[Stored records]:
▼
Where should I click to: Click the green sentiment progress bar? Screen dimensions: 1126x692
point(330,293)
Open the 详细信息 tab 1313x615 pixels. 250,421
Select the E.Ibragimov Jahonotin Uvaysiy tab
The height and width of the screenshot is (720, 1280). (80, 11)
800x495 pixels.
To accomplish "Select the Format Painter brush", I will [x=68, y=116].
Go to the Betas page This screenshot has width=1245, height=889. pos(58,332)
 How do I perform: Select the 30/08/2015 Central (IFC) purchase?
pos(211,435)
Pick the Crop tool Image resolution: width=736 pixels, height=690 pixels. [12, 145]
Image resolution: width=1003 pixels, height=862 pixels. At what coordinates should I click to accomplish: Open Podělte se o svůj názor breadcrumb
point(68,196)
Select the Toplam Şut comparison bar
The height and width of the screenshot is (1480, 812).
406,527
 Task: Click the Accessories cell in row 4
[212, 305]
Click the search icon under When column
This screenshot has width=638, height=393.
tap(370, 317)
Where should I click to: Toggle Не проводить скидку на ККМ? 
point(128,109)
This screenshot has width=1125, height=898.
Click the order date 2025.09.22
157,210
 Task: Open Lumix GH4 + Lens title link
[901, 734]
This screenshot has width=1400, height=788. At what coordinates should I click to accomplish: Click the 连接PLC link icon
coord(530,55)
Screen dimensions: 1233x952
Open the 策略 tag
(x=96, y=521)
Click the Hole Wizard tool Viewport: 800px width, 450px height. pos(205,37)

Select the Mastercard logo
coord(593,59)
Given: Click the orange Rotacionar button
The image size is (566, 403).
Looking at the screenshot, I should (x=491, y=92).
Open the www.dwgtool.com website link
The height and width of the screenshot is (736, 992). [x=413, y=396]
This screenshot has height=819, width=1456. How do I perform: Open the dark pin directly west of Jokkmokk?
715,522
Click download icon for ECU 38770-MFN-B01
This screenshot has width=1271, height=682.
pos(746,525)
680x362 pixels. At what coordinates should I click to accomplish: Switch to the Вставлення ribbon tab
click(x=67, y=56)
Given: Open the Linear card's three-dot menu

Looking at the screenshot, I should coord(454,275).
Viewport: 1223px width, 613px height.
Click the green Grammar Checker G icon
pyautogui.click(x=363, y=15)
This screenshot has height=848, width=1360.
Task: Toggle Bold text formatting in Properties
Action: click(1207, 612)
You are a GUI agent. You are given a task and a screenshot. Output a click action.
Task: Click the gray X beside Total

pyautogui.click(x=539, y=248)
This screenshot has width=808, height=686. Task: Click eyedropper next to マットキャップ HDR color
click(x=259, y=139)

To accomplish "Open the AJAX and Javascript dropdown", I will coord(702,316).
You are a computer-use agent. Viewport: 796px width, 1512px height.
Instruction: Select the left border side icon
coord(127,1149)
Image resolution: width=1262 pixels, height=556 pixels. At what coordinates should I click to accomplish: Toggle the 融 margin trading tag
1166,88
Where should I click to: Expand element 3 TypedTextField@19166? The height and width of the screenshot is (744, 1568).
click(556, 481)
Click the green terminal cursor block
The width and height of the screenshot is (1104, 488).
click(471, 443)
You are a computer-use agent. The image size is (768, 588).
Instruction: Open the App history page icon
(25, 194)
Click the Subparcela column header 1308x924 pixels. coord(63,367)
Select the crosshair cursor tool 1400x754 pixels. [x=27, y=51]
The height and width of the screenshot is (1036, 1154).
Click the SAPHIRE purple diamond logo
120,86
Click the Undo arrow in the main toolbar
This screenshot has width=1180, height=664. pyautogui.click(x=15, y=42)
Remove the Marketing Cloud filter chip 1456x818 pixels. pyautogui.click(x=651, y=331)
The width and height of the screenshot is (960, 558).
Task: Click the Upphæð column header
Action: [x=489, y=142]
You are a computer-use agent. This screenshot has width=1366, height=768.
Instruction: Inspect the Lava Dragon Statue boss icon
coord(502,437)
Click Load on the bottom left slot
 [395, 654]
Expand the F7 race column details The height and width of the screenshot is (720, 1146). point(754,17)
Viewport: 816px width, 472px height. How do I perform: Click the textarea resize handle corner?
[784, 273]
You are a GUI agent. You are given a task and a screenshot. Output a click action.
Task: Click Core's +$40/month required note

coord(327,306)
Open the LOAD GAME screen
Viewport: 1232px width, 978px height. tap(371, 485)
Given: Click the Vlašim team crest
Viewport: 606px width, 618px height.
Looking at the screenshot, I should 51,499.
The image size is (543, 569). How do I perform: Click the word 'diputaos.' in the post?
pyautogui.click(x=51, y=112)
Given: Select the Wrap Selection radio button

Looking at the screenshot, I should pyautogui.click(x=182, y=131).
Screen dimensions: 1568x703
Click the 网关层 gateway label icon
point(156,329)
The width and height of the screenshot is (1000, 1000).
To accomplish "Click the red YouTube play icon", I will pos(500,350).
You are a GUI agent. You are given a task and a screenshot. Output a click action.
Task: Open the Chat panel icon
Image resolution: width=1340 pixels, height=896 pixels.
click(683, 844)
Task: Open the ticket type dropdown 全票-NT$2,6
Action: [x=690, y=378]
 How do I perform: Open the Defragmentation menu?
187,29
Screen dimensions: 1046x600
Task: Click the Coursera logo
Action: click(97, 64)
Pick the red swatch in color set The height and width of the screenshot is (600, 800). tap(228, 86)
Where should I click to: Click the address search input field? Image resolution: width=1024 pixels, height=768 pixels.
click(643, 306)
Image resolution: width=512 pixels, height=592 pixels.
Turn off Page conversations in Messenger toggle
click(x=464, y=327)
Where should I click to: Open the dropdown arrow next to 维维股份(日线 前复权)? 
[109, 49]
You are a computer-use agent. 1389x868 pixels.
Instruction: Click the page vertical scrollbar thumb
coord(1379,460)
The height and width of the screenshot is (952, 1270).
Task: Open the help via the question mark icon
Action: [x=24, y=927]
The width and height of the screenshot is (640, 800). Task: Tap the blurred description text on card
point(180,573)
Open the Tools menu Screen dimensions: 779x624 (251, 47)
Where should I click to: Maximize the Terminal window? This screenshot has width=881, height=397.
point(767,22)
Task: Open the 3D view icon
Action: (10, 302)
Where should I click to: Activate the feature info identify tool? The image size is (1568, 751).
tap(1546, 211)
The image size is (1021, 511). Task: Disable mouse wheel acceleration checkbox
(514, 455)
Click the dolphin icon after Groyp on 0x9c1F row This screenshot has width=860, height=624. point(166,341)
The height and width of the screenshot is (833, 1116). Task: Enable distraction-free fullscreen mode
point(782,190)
▲
Write out again every entry above, exactly as given.

Where should I click to: Click the green sentiment progress bar? Screen dimensions: 1126x692
point(330,293)
Open the 详细信息 tab 1313x615 pixels. 250,421
Select the E.Ibragimov Jahonotin Uvaysiy tab
The height and width of the screenshot is (720, 1280). (80, 11)
800x495 pixels.
To accomplish "Select the Format Painter brush", I will [x=68, y=116].
Go to the Betas page This screenshot has width=1245, height=889. pos(58,332)
 How do I perform: Select the 30/08/2015 Central (IFC) purchase?
pos(211,435)
Pick the Crop tool Image resolution: width=736 pixels, height=690 pixels. [12, 145]
Image resolution: width=1003 pixels, height=862 pixels. At what coordinates should I click to accomplish: Open Podělte se o svůj názor breadcrumb
point(68,196)
Select the Toplam Şut comparison bar
The height and width of the screenshot is (1480, 812).
406,527
 Task: Click the Accessories cell in row 4
[212, 305]
Click the search icon under When column
This screenshot has width=638, height=393.
tap(370, 317)
Where should I click to: Toggle Не проводить скидку на ККМ? 
point(128,109)
This screenshot has width=1125, height=898.
Click the order date 2025.09.22
157,210
 Task: Open Lumix GH4 + Lens title link
[901, 734]
This screenshot has width=1400, height=788. At what coordinates should I click to accomplish: Click the 连接PLC link icon
coord(530,55)
Screen dimensions: 1233x952
Open the 策略 tag
(x=96, y=521)
Click the Hole Wizard tool Viewport: 800px width, 450px height. pos(205,37)

Select the Mastercard logo
coord(593,59)
Given: Click the orange Rotacionar button
The image size is (566, 403).
Looking at the screenshot, I should (x=491, y=92).
Open the www.dwgtool.com website link
The height and width of the screenshot is (736, 992). [x=413, y=396]
This screenshot has height=819, width=1456. How do I perform: Open the dark pin directly west of Jokkmokk?
715,522
Click download icon for ECU 38770-MFN-B01
This screenshot has width=1271, height=682.
pos(746,525)
680x362 pixels. At what coordinates should I click to accomplish: Switch to the Вставлення ribbon tab
click(x=67, y=56)
Given: Open the Linear card's three-dot menu

Looking at the screenshot, I should coord(454,275).
Viewport: 1223px width, 613px height.
Click the green Grammar Checker G icon
pyautogui.click(x=363, y=15)
This screenshot has height=848, width=1360.
Task: Toggle Bold text formatting in Properties
Action: click(1207, 612)
You are a GUI agent. You are given a task and a screenshot. Output a click action.
Task: Click the gray X beside Total

pyautogui.click(x=539, y=248)
This screenshot has width=808, height=686. Task: Click eyedropper next to マットキャップ HDR color
click(x=259, y=139)

To accomplish "Open the AJAX and Javascript dropdown", I will coord(702,316).
You are a computer-use agent. Viewport: 796px width, 1512px height.
Instruction: Select the left border side icon
coord(127,1149)
Image resolution: width=1262 pixels, height=556 pixels. At what coordinates should I click to accomplish: Toggle the 融 margin trading tag
1166,88
Where should I click to: Expand element 3 TypedTextField@19166? The height and width of the screenshot is (744, 1568).
click(556, 481)
Click the green terminal cursor block
The width and height of the screenshot is (1104, 488).
click(471, 443)
You are a computer-use agent. The image size is (768, 588).
Instruction: Open the App history page icon
(25, 194)
Click the Subparcela column header 1308x924 pixels. coord(63,367)
Select the crosshair cursor tool 1400x754 pixels. [x=27, y=51]
The height and width of the screenshot is (1036, 1154).
Click the SAPHIRE purple diamond logo
120,86
Click the Undo arrow in the main toolbar
This screenshot has width=1180, height=664. pyautogui.click(x=15, y=42)
Remove the Marketing Cloud filter chip 1456x818 pixels. pyautogui.click(x=651, y=331)
The width and height of the screenshot is (960, 558).
Task: Click the Upphæð column header
Action: [x=489, y=142]
You are a computer-use agent. This screenshot has width=1366, height=768.
Instruction: Inspect the Lava Dragon Statue boss icon
coord(502,437)
Click Load on the bottom left slot
 [395, 654]
Expand the F7 race column details The height and width of the screenshot is (720, 1146). point(754,17)
Viewport: 816px width, 472px height. How do I perform: Click the textarea resize handle corner?
[784, 273]
You are a GUI agent. You are given a task and a screenshot. Output a click action.
Task: Click Core's +$40/month required note

coord(327,306)
Open the LOAD GAME screen
Viewport: 1232px width, 978px height. tap(371, 485)
Given: Click the Vlašim team crest
Viewport: 606px width, 618px height.
Looking at the screenshot, I should 51,499.
The image size is (543, 569). How do I perform: Click the word 'diputaos.' in the post?
pyautogui.click(x=51, y=112)
Given: Select the Wrap Selection radio button

Looking at the screenshot, I should pyautogui.click(x=182, y=131).
Screen dimensions: 1568x703
Click the 网关层 gateway label icon
point(156,329)
The width and height of the screenshot is (1000, 1000).
To accomplish "Click the red YouTube play icon", I will pos(500,350).
You are a GUI agent. You are given a task and a screenshot. Output a click action.
Task: Open the Chat panel icon
Image resolution: width=1340 pixels, height=896 pixels.
click(683, 844)
Task: Open the ticket type dropdown 全票-NT$2,6
Action: [x=690, y=378]
 How do I perform: Open the Defragmentation menu?
187,29
Screen dimensions: 1046x600
Task: Click the Coursera logo
Action: click(97, 64)
Pick the red swatch in color set The height and width of the screenshot is (600, 800). tap(228, 86)
Where should I click to: Click the address search input field? Image resolution: width=1024 pixels, height=768 pixels.
click(643, 306)
Image resolution: width=512 pixels, height=592 pixels.
Turn off Page conversations in Messenger toggle
click(x=464, y=327)
Where should I click to: Open the dropdown arrow next to 维维股份(日线 前复权)? 
[109, 49]
You are a computer-use agent. 1389x868 pixels.
Instruction: Click the page vertical scrollbar thumb
coord(1379,460)
The height and width of the screenshot is (952, 1270).
Task: Open the help via the question mark icon
Action: [x=24, y=927]
The width and height of the screenshot is (640, 800). Task: Tap the blurred description text on card
point(180,573)
Open the Tools menu Screen dimensions: 779x624 (251, 47)
Where should I click to: Maximize the Terminal window? This screenshot has width=881, height=397.
point(767,22)
Task: Open the 3D view icon
Action: (10, 302)
Where should I click to: Activate the feature info identify tool? The image size is (1568, 751).
tap(1546, 211)
The image size is (1021, 511). Task: Disable mouse wheel acceleration checkbox
(514, 455)
Click the dolphin icon after Groyp on 0x9c1F row This screenshot has width=860, height=624. point(166,341)
The height and width of the screenshot is (833, 1116). Task: Enable distraction-free fullscreen mode
point(782,190)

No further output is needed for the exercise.